__EXERCISE PASSAGE__:
=== Section Start ===
Red cell hemolysis catalyzed by a factor from rabbit red cells: I. Some general properties of the hemolytic system

Abstract

A partial elucidation of the mechanism of a unique hemolytic system has been presented. This system involves the hemolysis of red cells by a protein factor isolated from rabbit erythrocytes in the presence of ATP, Mg 2+ and Na + or K +. The involvement of two discrete steps was indicated. The first concerned a binding of the hemolytic factor to the red cell membrane and required ATP, Mg 2+ and Na − or K −. This reaction could be monitored by a stroma-inhibition assay. The ADP-ATP exchange reaction of hemolytic factor indicated that a high-energy phosphorylated intermediate may interact with the red cell membrane. The second step in the process concerned the hemolysis of the red cells. This could be made to occur in an isolated, hemolytically active hemolytic factor-erythrocyte complex which did not require ATP, other cofactors or added hemolytic factor. The equilibrium of Na + and K + occurred down a concentration gradient followed by hemoglobin efflux. The hemolytic factor-erythrocyte complex could be separated from hemolytic factor binding to the red cell membrane by taking advantage of the occurrence of binding at pH 7.5 where hemolysis was inhibited. Hemolysis by the hemolytic factor-erythrocyte complex can also be completely inhibited by 1.0 mM N- ethylmalcimide . The overall hemolysis reaction was inhibited by increasing concentrations of Na +, K + and sucrose. The hemolytic factor-binding step was activated by Na + and K + while sucrose had no effect. ATP, a substrate for the binding step, was found to inhibit overall hemolysis and its component steps of hemolytic factor binding and hemolytic factor erythrocyte complex hemolysis at higher concentrations. ADP which was not required for hemolysis, inhibited in a manner similar to that of ATP. A comparison of the above inhibitory effects was made between the overall hemolytic reaction and its component parts and a scheme for the hemolytic process was presented.
=== Section End ===
__INFORMATION SHOWN__:
=== Section Start ===
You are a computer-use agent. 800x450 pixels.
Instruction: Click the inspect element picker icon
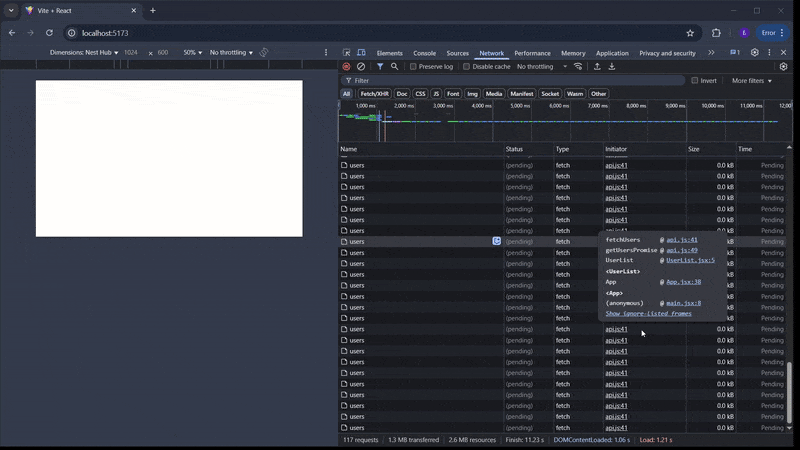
=== Section End ===
__EXERCISE GOAL__: According to the abstract on red cell hemolysis, at what pH does the hemolytic factor bind to the red cell membrane while hemolysis is inhibited?

__RESULT OF THE EXERCISE__: pH 7.5